Ce sont là quelques-unes des facultés qui donnent à un homme une maîtrise, et leur présence ou leur absence explique pourquoi, dans une carrière aussi unie et monotone que la vie de plaisir, certains personnages exercent une dictature, tandis que d'autres sont toujours à la suite. Le moraliste en est encore à comprendre comment la sûreté de l'observation, la modestie du bon sens, l'énergie de la conclusion exacte, peuvent se rencontrer ainsi, jouant à vide et sans que l'homme qui les possède ait l'idée de produire une action utile ou seulement sérieuse.

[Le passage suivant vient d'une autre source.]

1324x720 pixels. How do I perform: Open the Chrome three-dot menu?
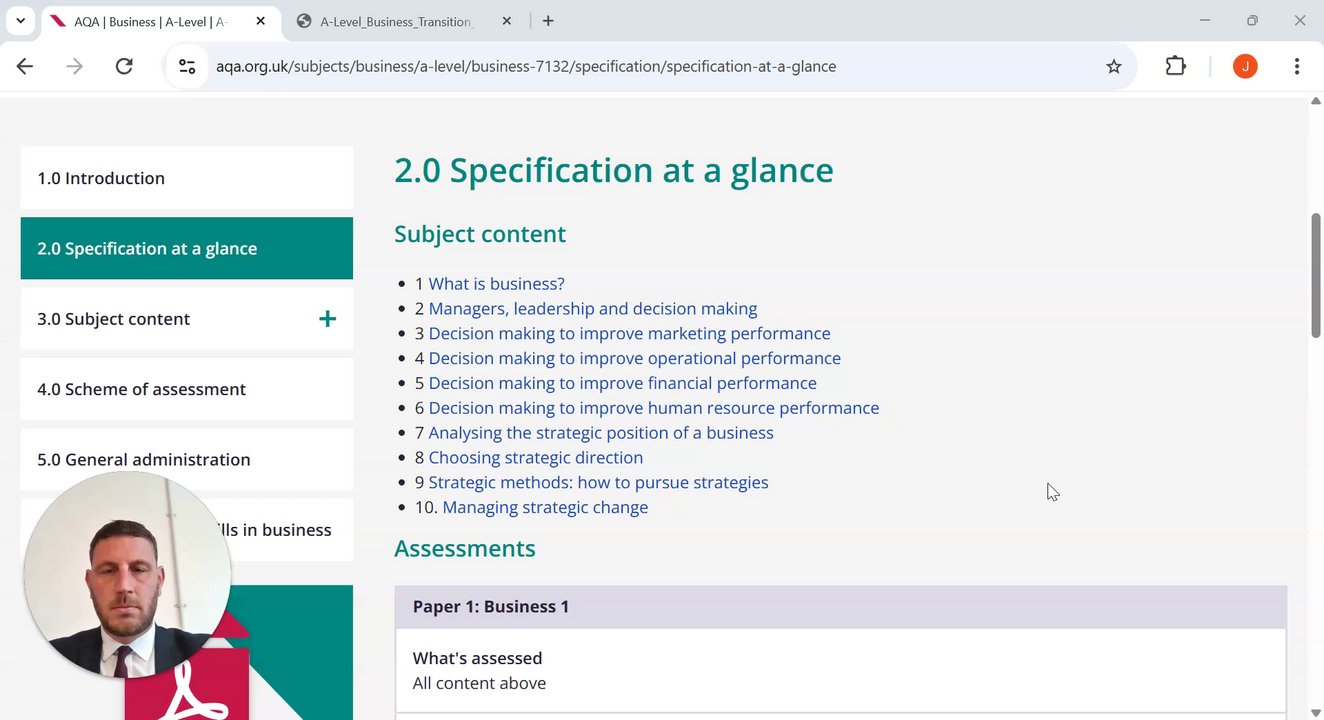tap(1297, 66)
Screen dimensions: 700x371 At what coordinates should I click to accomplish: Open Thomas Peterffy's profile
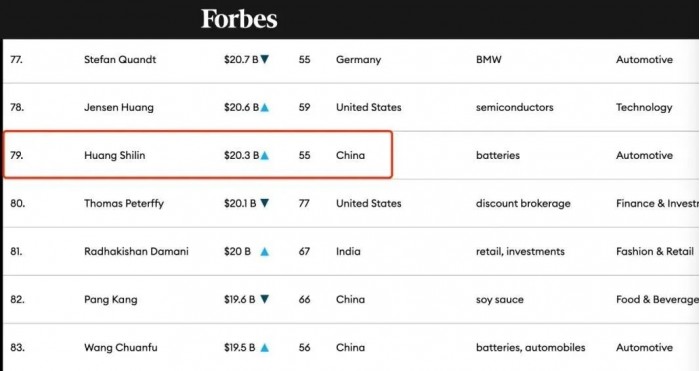[x=124, y=204]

Ce déséquilibre étrange entre le moyen et la fin traduit-il une timidité foncière, ou bien faut-il y voir une preuve de plus à l'appui de cette vérité si bien résumée par la sagesse du langage qui a dérivé le mot de corruption d'un verbe latin dont le sens est briser? L'habitude du plaisir précoce et continue aurait-elle pour résultat de rompre en nous, de dissoudre cette sève de notre être qui crée l'Idéal? Quelle que soit la cause de ce singulier effet, il est constant que Casal aura passé sa vie à partager les débauches de compagnons dont pas un ne le vaut et dépensé le meilleur de son esprit à résoudre des problèmes tels que celui qu'il se posa quand Mme de Tillières eut attiré son attention: «Qu'est-ce au juste que cette petite femme?» Et encore cette petite femme-là, comme il l'appelait irrévérencieusement dans sa pensée, valait-elle du moins la peine d'être étudiée.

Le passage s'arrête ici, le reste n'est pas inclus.